Understand-Cryptocurrency_NLP-Project

Yishu Dai

January 25, 2021


Abstract

The goal of this project is to analyze Tweets about top 5 cryptocurrencies using Natural Language Processing (NLP) and topic modeling techniques. The dataset of tweets was obtained using Twitter API. The tweets data was preprocessed using RegEx and the NLTK library. Topic modeling was performed with Sci-kit Learn. Due to the randomness of tweets and cryptp, the final analysis is done manually by analyzing sample tweets.

Design

Cryptocurrency has gained tremendous popularity in the past few years. With more crypto tokens and NFTs popping up, I started wondering what are people talking about cryptos in social media? Twitter, Discord and Telegram are the most common tools used by crypto community, since the latter two are not public plarforms, I decided to look into tweets that inlclude text or hashtags of the top 5 cryptocurrencies. I hope to get a better understanding of people's thoughts and interests in crypto and provide some insights to my new job (a blockchain company)
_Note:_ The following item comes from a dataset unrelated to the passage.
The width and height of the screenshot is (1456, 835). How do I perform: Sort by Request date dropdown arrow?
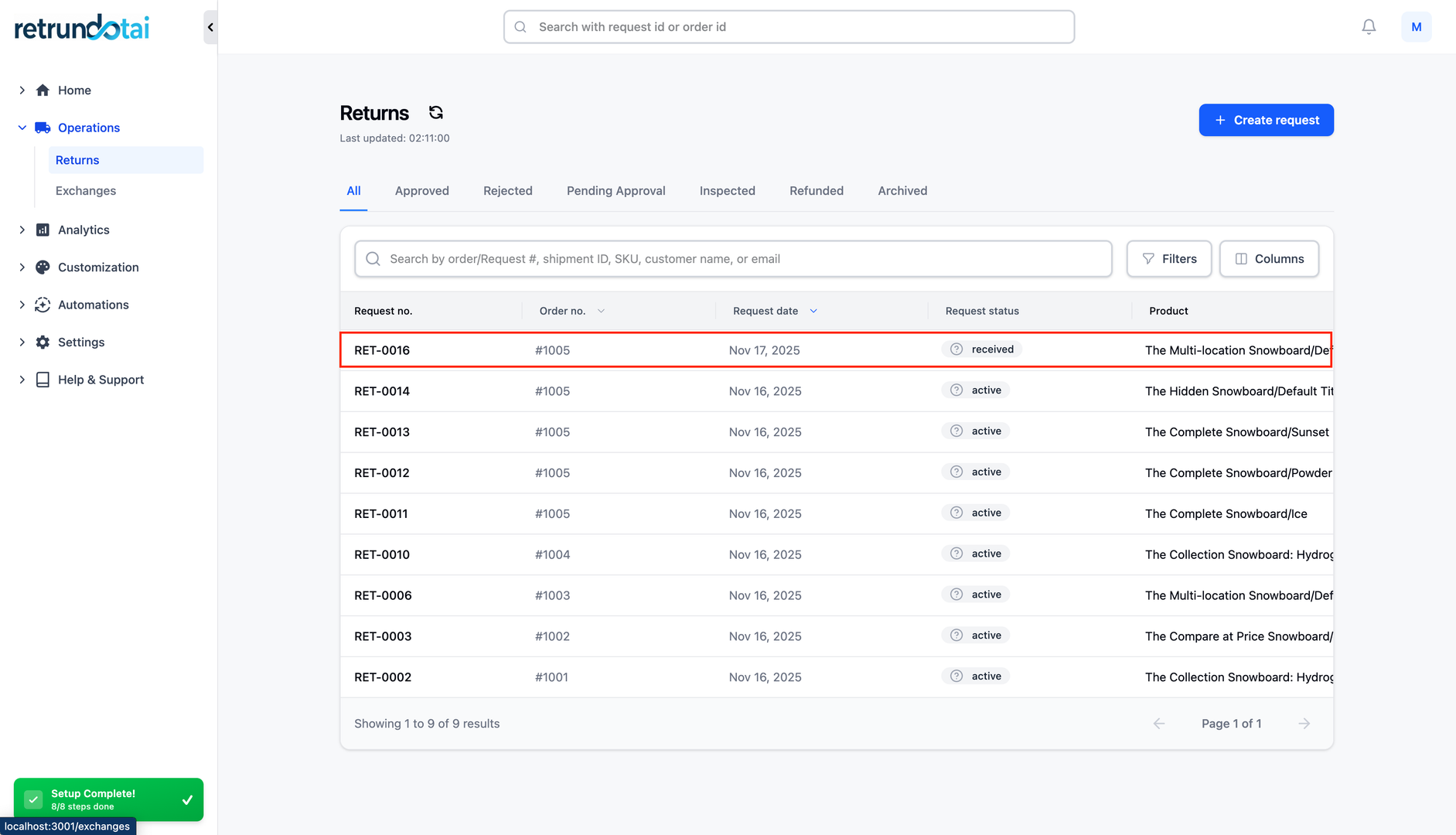(813, 311)
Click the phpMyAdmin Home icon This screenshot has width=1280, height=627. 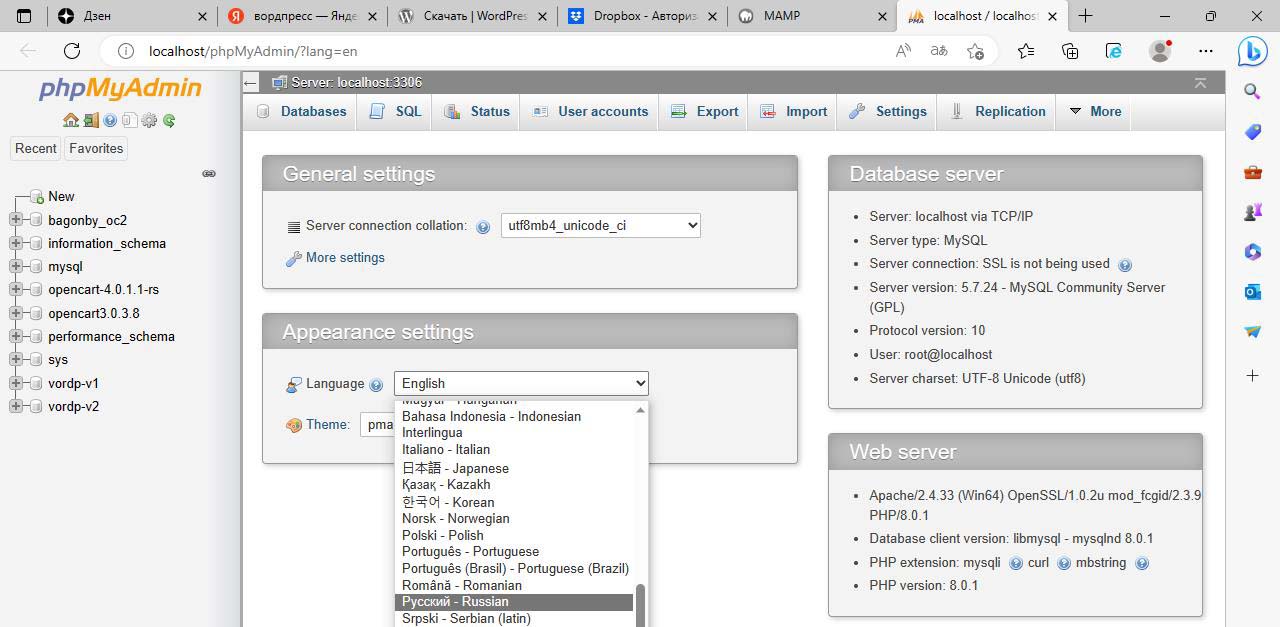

The general pipeline of the process is: data gathering, cleanup, text preprocessing, topic modeling, and visualization.

Data

The datas was was obtained using Twitter API. 10,000 Tweets were scrapped using 'bitoin', 'ethereum', 'binance', 'tether' and 'solana' as the keywords. The data was generated on Jan 16th. 10 topics of each crypto were created and analyzed.

Algorithms

Data Cleanup

The first issue with the data is there are a significant amount of repeating tweets. Each topic's dataset was process to delete duplicated tweeets before further processing.

Text Preprocessing

Extensive text preprocessing was done for efficient and productive topic modeling. The preprocessing steps include:

  1. Remove emojis
    - select non-emoji text to create new text data
  2. Make all text lower case
    - Apply .lower() to all text
  3. Remove special characters
    - Uses regex substitutes
    • '' for @mentions
    • '' for # hashtag symbol
    • '' for hyperlinks (https://...)
    • ' ' for numbers
    • ' ' for punctuation in string.punctuation
  4. Lemmatization and stemming
    • Helped reduce overall word count and simplified some common tokens
  5. Remove stop words
    - Included NLTK's stopwords.words('english') and Sci-kit Learn's ENGLISH_STOP_WORDS
    - Added:
    • 'bitcoin', 'ethereum', 'binance', 'tether', 'solana'
  6. Tokenize
    • Used CountVectorizer and TfidfVectorizer from Sci-Kit Learn
    • max_df = 0.7 (no words kept if in >70% of documents)
    • min_df = 3 (words must be in at least 3 documents)

Topic Modeling

Two different topic models were created and compared: NMF, CorEx. Numerous iterations for each model was undergone in search of decent topic modeling results. The criteria for a successful topic model consisted of clear topics based on if a clear analysis and conlusion can be drawn from the top words. The combination of TfidfVectorizer and NMF was chosen for further manual topic analysis.

Tools

  • Tweeter API for Tweet scrapping
  • NLTK, regex, sklearn.feature_extraction.text for text preprocessing
  • Pandas for data ingestion and basic exploration
  • sklearn.decomposition and corextopic for topic modeling
  • Plotly for data visualization

Conclusions

I was happy about what I discovered from the tweets considering this is my first NLP project. I was able to find people do have different opinions towards different cryptos, and even some cryptos are based on the same Ethereum blockchain, they have various focuses. Besides, the leadership of the company will affect people's conception towards the token as well. However, with the complexity of crypto and tweets being so sporadic, I didn't get the time to further explore the geographic part of the data, or build a classification model.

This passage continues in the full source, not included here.